Mostly during primary school my chosen prospective career was saint.
Ah, but then there was the period where I discovered Heidi
and as I read and reread it a bunch of times, I most fervently wanted to become a goatherd, with all that this entailed. The bell. The sleeping snuggled into warm hay in the attic. The eating of too much cheese.
So taken was I with the idea of Switzerland that when we were asked, about grade 6, where we were going for the term holiday, I – who had never been on a holiday because we were way too poor – said Switzerland. I just might have gotten away with this but for the fact that my mother taught in the senior school. Since I had further elaborated when pressed, that we were going by boat – another fixation I had throughout childhood, seafaring – and the term holiday was a mere fortnight, news soon spread through the school that my mother was leaving her teaching job. In case you don’t get the plot so far, I was weaving this fantasy in Australia where I was born and raised.
Never mind the trouble I got into for this, it didn’t in the least affect my taste for anything Swittish.
Since then, as an adult I’ve been able to visit Switzerland five times, mostly Geneva. By no means goatherd territory, but still. You can see Geneva as a straightforwardly beautiful city. You can see it through Australian eyes as having that aesthetic qualities of age that our cities so lack, not to mention the mountain backdrop the like of which we would never see at home. Or you can see it, I discover, as a young child would whose dreams were always of other places. I confess as I’ve wandered about the city, staring at those snow-capped mountains, to feeling that I have come home in some way that I’m sure derives from the profound effect this utterly magical book had on me when I read it so long ago.

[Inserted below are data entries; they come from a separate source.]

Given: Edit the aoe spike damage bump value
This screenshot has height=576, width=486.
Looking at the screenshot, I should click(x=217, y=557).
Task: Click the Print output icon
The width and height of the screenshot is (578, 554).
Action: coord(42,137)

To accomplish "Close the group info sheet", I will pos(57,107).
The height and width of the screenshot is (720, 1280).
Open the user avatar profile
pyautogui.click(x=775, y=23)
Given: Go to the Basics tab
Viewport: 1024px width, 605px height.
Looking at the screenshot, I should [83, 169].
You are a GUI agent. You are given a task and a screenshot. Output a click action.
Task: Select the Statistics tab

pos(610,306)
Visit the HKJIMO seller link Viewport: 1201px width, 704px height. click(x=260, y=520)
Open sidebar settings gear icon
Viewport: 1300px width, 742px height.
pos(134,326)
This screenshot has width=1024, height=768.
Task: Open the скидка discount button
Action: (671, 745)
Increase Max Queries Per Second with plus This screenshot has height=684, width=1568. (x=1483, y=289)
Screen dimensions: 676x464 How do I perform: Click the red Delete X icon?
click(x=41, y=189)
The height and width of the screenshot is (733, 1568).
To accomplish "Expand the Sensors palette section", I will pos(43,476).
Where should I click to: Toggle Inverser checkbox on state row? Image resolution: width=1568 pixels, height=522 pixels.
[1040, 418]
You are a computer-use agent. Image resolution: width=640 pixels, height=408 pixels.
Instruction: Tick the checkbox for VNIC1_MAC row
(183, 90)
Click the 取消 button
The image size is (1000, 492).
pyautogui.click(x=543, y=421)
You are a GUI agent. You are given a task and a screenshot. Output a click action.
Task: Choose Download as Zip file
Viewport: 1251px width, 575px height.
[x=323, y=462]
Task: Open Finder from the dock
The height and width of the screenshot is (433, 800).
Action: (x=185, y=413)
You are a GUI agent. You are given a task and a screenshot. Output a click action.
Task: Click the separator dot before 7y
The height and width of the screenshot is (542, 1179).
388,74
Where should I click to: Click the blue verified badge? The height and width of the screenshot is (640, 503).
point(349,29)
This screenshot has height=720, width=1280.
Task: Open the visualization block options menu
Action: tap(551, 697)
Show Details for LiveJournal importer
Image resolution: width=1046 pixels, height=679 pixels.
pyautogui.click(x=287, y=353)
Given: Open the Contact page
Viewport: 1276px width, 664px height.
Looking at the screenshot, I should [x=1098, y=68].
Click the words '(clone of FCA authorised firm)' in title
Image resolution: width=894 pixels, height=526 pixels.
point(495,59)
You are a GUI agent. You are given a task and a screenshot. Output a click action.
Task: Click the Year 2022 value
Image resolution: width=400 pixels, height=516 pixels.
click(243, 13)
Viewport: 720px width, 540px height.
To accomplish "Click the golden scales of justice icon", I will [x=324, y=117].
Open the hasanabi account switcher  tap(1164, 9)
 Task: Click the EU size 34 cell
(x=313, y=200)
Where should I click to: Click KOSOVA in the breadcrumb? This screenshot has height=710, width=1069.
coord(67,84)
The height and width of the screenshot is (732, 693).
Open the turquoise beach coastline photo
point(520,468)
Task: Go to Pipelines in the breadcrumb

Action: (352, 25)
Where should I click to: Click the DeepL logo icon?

I don’t know if other people wonder if they have let down the small bundles of hopes and dreams they once were, but I do. It breaks my heart, the idea that I might have disappointed that little hopeful dreaming thing I was once, and I have found it a very emotional experience being in this dream I once went to sleep with every night. I really can’t remember, but I hope she – I – did always believe dreams come true. Yeah, well. Sometimes they do.